To make significant progress, students must adhere to the following general rules of test prep practice:
1. Feedback is essential for learning. We need feedback in order to improve and learn from mistakes. Students must review all of their work on homework and practice tests, looking back to see what they got right, wrong, and why. Practicing problems without evaluating performance is a pretty futile endeavor. This is often the step that is missing from students’ test prep programs and, in many cases, academic careers. Parents and tutors can only do so much to hold students accountable and help them realize the importance of reviewing their work. Ultimately, students have take it upon themselves to not only complete the work but review it as well.

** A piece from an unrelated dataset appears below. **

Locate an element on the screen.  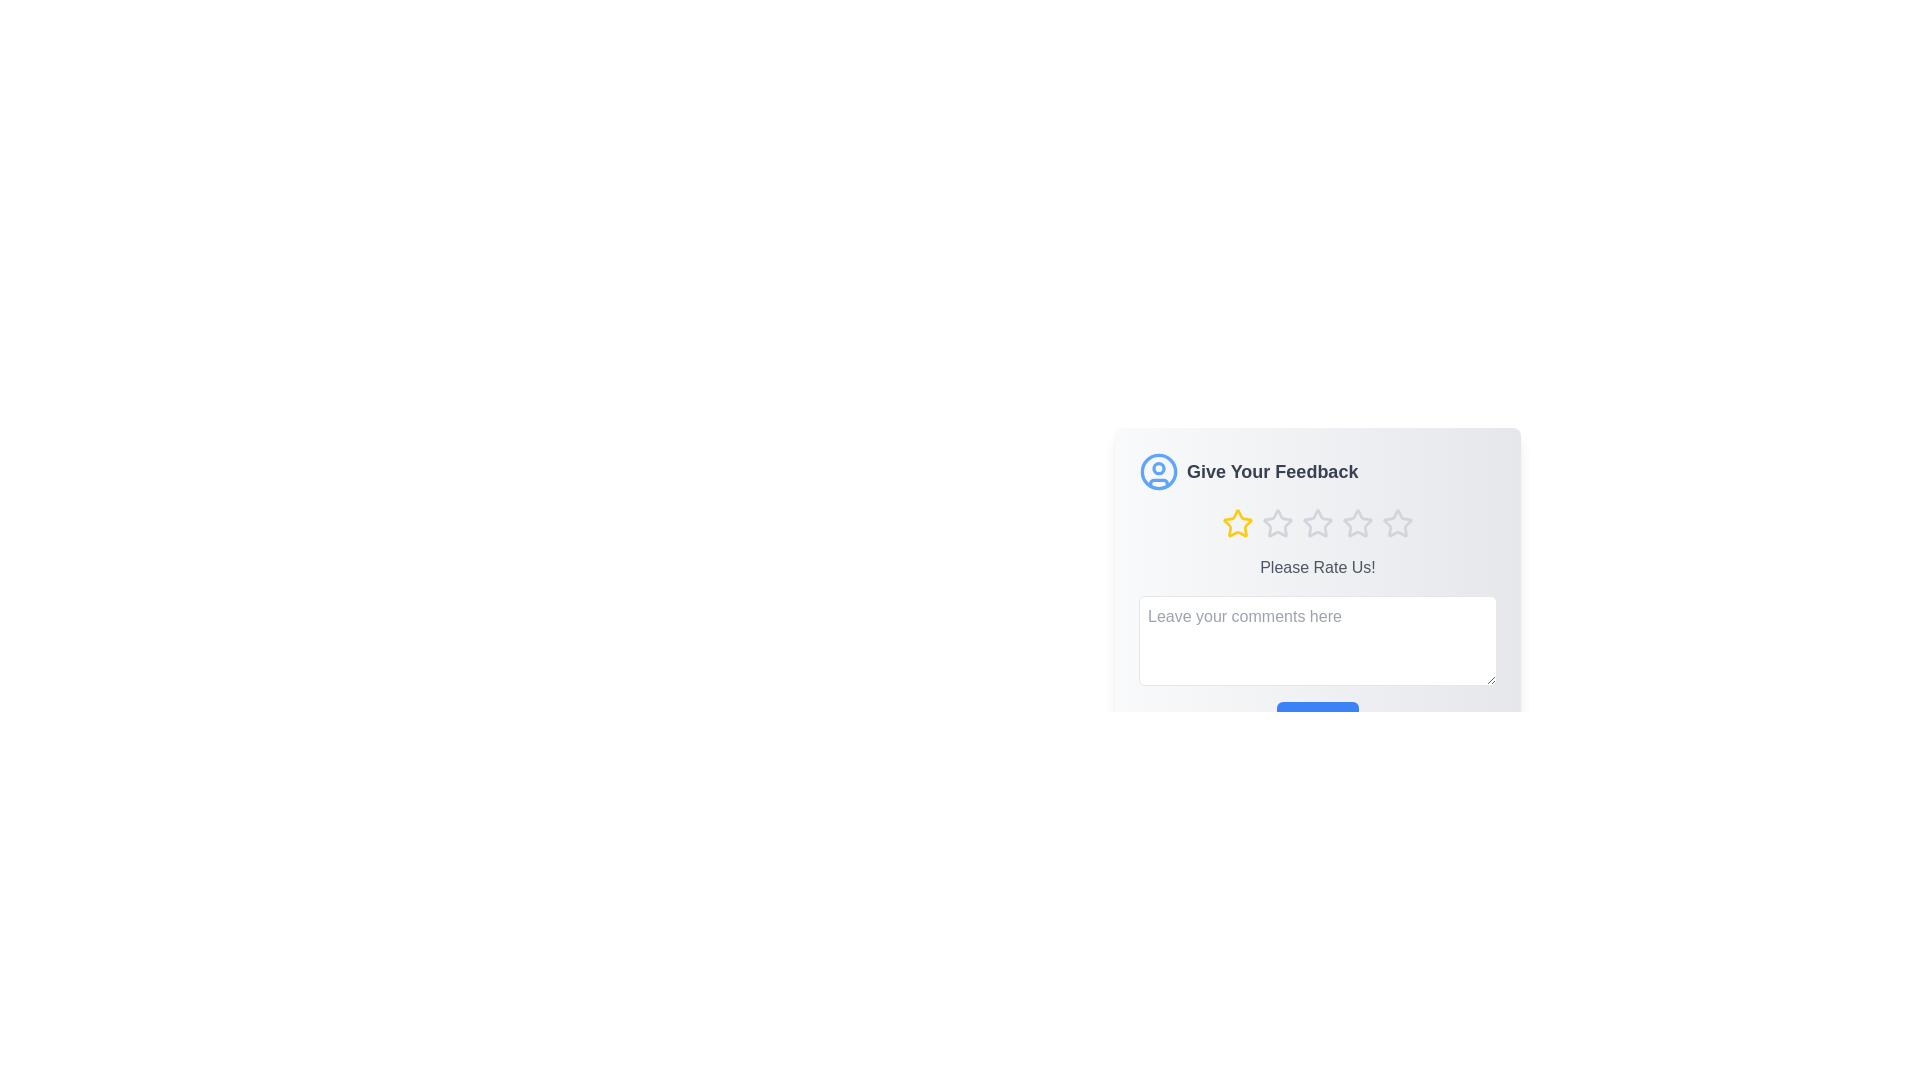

2. Focus on weaknesses. Students preparing for the SAT or ACT should be focusing the bulk of their time on the areas in which they are weakest. While practicing things that you’re good at feels good, doing so does not provide the same opportunity for improvement as practicing things you’re not so good at. This is one of the reasons frequent practice tests are so important – to use as benchmarks for assessing improvements and weaknesses.

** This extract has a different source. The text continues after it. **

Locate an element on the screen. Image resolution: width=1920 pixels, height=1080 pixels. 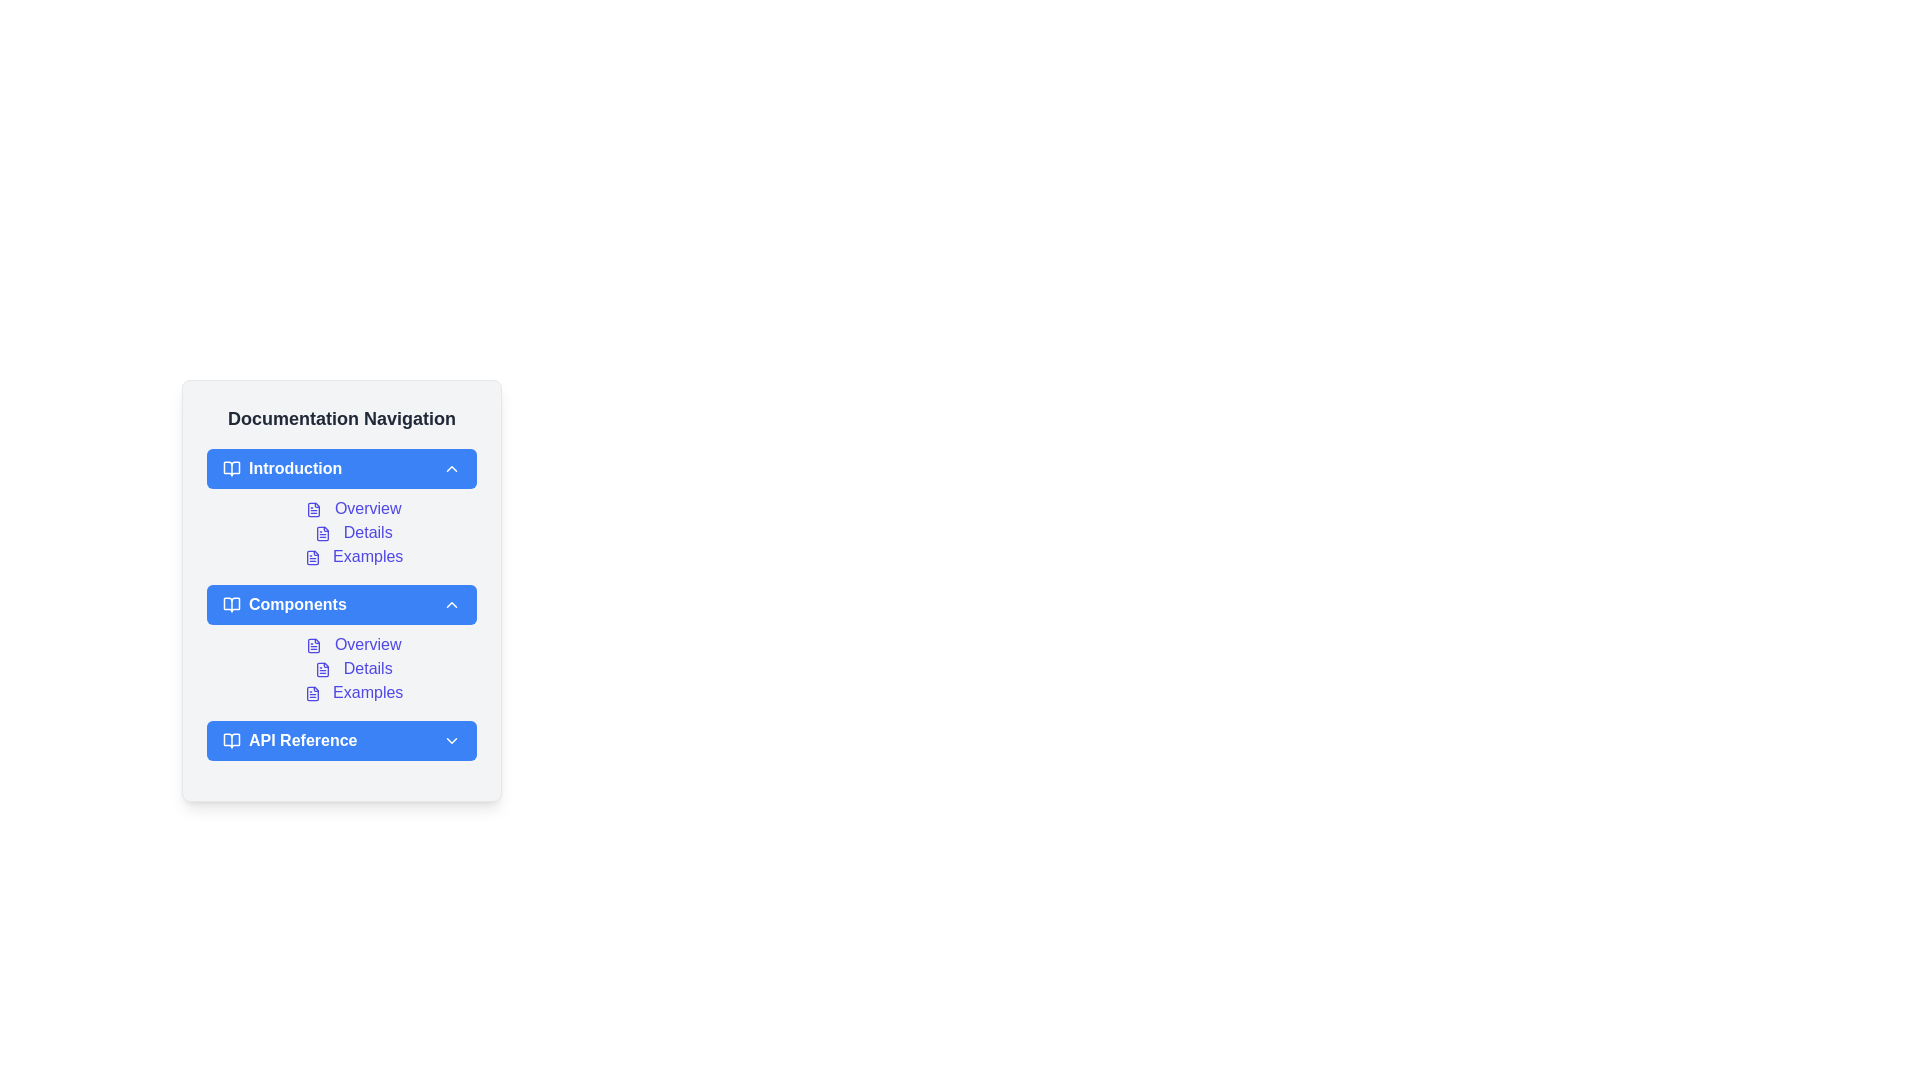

3. Have a goal in mind for each practice section. Specific, actionable goals are crucial for directing an effective test prep program. Our tutors work with students to make sure that they understand the reasons behind their test prep efforts and what the more immediate goals are, e.g., mastering percentages and proving it by answering eight percentage problems correctly in a row. Specific goals lead to faster, more focused progress.
“Should I sign my daughter up for a group class or one-on-one tutoring?”
Though private, individual tutoring is a premium service, it provides students with a level of personalized, tailored instruction that can’t be duplicated in a classroom or small group setting. One-on-one tutors provide expert instruction and undivided attention, leading to greater engagement and a higher degree of accountability.
In order to accommodate a range of students, group classes will briefly cover all concepts and strategies equally, whereas a private tutor customizes sessions to focus on a student’s biggest weaknesses resulting in higher score gains than simply doing a comprehensive, systematic overview of everything. Group classes can provide structure to a student preparing for the SAT or ACT, but a private tutor can really drive score increases.